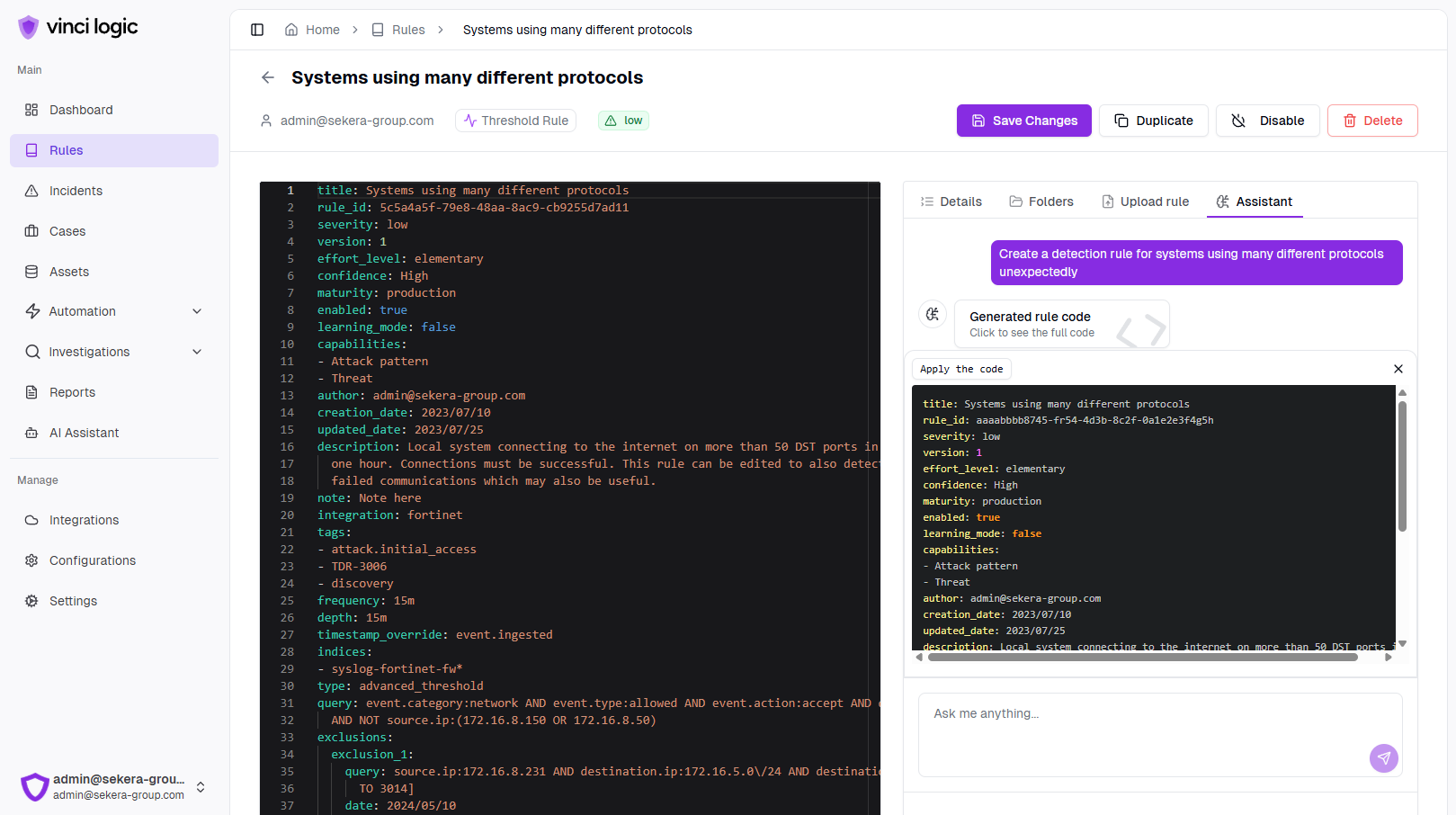Image resolution: width=1456 pixels, height=815 pixels.
Task: Select the Dashboard icon in sidebar
Action: pyautogui.click(x=32, y=110)
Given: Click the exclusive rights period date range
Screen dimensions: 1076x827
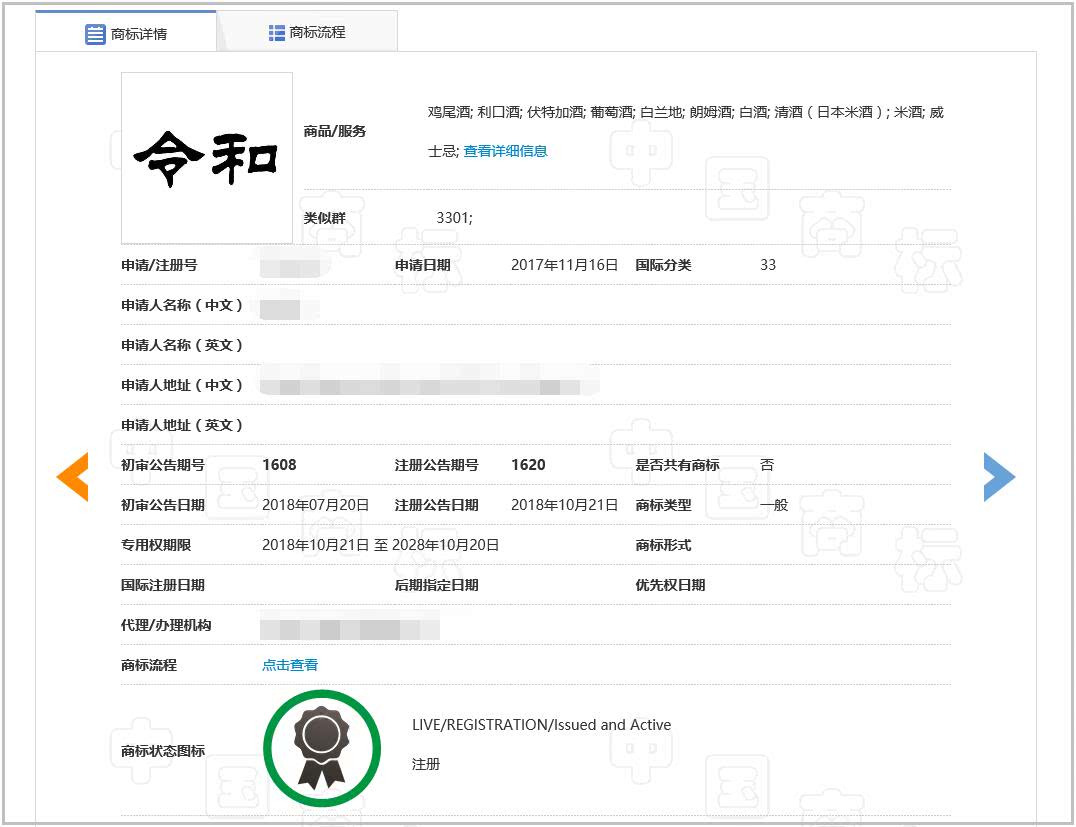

..........

GIVEN REQUEST
Copy the records above word for word, omitting the pictures.

SOLUTION FOR THIS PROBLEM
Image resolution: width=1456 pixels, height=815 pixels.
Task: Select the Dashboard icon in sidebar
Action: pyautogui.click(x=32, y=110)
Given: Click the exclusive rights period date range
Screen dimensions: 1076x827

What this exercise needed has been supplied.